(Saved data entries)
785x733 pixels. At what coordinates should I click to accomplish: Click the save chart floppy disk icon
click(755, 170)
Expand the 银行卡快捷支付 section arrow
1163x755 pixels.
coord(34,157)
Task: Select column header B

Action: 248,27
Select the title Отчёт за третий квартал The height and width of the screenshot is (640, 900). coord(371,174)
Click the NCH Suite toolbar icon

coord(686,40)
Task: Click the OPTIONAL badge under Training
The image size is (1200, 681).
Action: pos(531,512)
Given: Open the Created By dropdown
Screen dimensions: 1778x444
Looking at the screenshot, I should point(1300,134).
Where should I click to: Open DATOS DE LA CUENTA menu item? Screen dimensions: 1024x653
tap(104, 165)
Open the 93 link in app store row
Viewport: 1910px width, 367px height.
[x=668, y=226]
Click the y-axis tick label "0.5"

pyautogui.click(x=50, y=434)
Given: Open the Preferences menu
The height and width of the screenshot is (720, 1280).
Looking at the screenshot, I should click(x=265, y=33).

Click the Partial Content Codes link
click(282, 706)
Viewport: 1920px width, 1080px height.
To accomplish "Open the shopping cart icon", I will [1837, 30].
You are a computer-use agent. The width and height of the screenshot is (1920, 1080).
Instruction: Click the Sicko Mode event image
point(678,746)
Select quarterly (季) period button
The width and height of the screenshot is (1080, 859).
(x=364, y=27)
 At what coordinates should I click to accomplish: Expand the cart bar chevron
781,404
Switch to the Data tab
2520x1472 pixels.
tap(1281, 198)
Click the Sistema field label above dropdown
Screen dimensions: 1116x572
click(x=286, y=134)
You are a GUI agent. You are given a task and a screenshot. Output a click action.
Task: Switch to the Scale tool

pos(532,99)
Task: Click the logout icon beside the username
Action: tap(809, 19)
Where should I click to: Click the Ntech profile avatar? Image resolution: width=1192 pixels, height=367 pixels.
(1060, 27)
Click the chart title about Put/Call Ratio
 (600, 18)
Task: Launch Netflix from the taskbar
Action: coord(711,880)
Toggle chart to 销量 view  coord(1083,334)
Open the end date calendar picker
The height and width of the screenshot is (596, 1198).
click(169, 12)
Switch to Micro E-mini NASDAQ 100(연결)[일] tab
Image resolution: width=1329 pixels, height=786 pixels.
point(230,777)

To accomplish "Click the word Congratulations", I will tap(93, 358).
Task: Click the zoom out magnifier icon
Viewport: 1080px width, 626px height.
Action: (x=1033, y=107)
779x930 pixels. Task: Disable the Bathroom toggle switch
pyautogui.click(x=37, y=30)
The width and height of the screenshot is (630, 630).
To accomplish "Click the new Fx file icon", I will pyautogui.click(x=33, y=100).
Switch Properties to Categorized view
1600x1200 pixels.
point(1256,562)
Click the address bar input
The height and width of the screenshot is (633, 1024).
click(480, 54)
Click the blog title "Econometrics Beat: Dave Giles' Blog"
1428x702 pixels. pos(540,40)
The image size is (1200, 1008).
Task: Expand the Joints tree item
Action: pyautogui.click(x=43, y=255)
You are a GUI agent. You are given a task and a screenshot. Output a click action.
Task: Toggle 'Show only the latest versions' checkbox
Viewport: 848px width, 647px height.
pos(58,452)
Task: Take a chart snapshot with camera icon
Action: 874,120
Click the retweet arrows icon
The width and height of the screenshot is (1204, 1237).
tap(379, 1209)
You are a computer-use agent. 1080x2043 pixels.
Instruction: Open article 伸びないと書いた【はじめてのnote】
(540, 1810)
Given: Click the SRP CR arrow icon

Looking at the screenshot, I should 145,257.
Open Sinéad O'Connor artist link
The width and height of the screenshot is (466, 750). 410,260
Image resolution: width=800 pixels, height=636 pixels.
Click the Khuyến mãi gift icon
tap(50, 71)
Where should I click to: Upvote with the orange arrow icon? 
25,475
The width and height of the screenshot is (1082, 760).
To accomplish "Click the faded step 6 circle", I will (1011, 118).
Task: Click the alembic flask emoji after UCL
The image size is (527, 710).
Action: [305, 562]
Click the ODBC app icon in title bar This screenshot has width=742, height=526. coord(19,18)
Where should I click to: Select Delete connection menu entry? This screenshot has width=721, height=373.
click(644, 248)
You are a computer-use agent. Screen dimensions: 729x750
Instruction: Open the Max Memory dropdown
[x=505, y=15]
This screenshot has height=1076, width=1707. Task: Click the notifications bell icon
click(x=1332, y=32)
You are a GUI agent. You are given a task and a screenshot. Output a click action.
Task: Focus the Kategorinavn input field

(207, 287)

◆ What the exercise asks
Put down each entry again, unchanged and complete.

◆ Reply to the exercise
785x733 pixels. At what coordinates should I click to accomplish: Click the save chart floppy disk icon
click(755, 170)
Expand the 银行卡快捷支付 section arrow
1163x755 pixels.
coord(34,157)
Task: Select column header B

Action: 248,27
Select the title Отчёт за третий квартал The height and width of the screenshot is (640, 900). coord(371,174)
Click the NCH Suite toolbar icon

coord(686,40)
Task: Click the OPTIONAL badge under Training
The image size is (1200, 681).
Action: pos(531,512)
Given: Open the Created By dropdown
Screen dimensions: 1778x444
Looking at the screenshot, I should point(1300,134).
Where should I click to: Open DATOS DE LA CUENTA menu item? Screen dimensions: 1024x653
tap(104, 165)
Open the 93 link in app store row
Viewport: 1910px width, 367px height.
[x=668, y=226]
Click the y-axis tick label "0.5"

pyautogui.click(x=50, y=434)
Given: Open the Preferences menu
The height and width of the screenshot is (720, 1280).
Looking at the screenshot, I should click(x=265, y=33).

Click the Partial Content Codes link
click(282, 706)
Viewport: 1920px width, 1080px height.
To accomplish "Open the shopping cart icon", I will [1837, 30].
You are a computer-use agent. The width and height of the screenshot is (1920, 1080).
Instruction: Click the Sicko Mode event image
point(678,746)
Select quarterly (季) period button
The width and height of the screenshot is (1080, 859).
(x=364, y=27)
 At what coordinates should I click to accomplish: Expand the cart bar chevron
781,404
Switch to the Data tab
2520x1472 pixels.
tap(1281, 198)
Click the Sistema field label above dropdown
Screen dimensions: 1116x572
click(x=286, y=134)
You are a GUI agent. You are given a task and a screenshot. Output a click action.
Task: Switch to the Scale tool

pos(532,99)
Task: Click the logout icon beside the username
Action: tap(809, 19)
Where should I click to: Click the Ntech profile avatar? Image resolution: width=1192 pixels, height=367 pixels.
(1060, 27)
Click the chart title about Put/Call Ratio
 (600, 18)
Task: Launch Netflix from the taskbar
Action: coord(711,880)
Toggle chart to 销量 view  coord(1083,334)
Open the end date calendar picker
The height and width of the screenshot is (596, 1198).
click(169, 12)
Switch to Micro E-mini NASDAQ 100(연결)[일] tab
Image resolution: width=1329 pixels, height=786 pixels.
point(230,777)

To accomplish "Click the word Congratulations", I will tap(93, 358).
Task: Click the zoom out magnifier icon
Viewport: 1080px width, 626px height.
Action: (x=1033, y=107)
779x930 pixels. Task: Disable the Bathroom toggle switch
pyautogui.click(x=37, y=30)
The width and height of the screenshot is (630, 630).
To accomplish "Click the new Fx file icon", I will pyautogui.click(x=33, y=100).
Switch Properties to Categorized view
1600x1200 pixels.
point(1256,562)
Click the address bar input
The height and width of the screenshot is (633, 1024).
click(480, 54)
Click the blog title "Econometrics Beat: Dave Giles' Blog"
1428x702 pixels. pos(540,40)
The image size is (1200, 1008).
Task: Expand the Joints tree item
Action: pyautogui.click(x=43, y=255)
You are a GUI agent. You are given a task and a screenshot. Output a click action.
Task: Toggle 'Show only the latest versions' checkbox
Viewport: 848px width, 647px height.
pos(58,452)
Task: Take a chart snapshot with camera icon
Action: 874,120
Click the retweet arrows icon
The width and height of the screenshot is (1204, 1237).
tap(379, 1209)
You are a computer-use agent. 1080x2043 pixels.
Instruction: Open article 伸びないと書いた【はじめてのnote】
(540, 1810)
Given: Click the SRP CR arrow icon

Looking at the screenshot, I should 145,257.
Open Sinéad O'Connor artist link
The width and height of the screenshot is (466, 750). 410,260
Image resolution: width=800 pixels, height=636 pixels.
Click the Khuyến mãi gift icon
tap(50, 71)
Where should I click to: Upvote with the orange arrow icon? 
25,475
The width and height of the screenshot is (1082, 760).
To accomplish "Click the faded step 6 circle", I will (1011, 118).
Task: Click the alembic flask emoji after UCL
The image size is (527, 710).
Action: [305, 562]
Click the ODBC app icon in title bar This screenshot has width=742, height=526. coord(19,18)
Where should I click to: Select Delete connection menu entry? This screenshot has width=721, height=373.
click(644, 248)
You are a computer-use agent. Screen dimensions: 729x750
Instruction: Open the Max Memory dropdown
[x=505, y=15]
This screenshot has height=1076, width=1707. Task: Click the notifications bell icon
click(x=1332, y=32)
You are a GUI agent. You are given a task and a screenshot. Output a click action.
Task: Focus the Kategorinavn input field

(207, 287)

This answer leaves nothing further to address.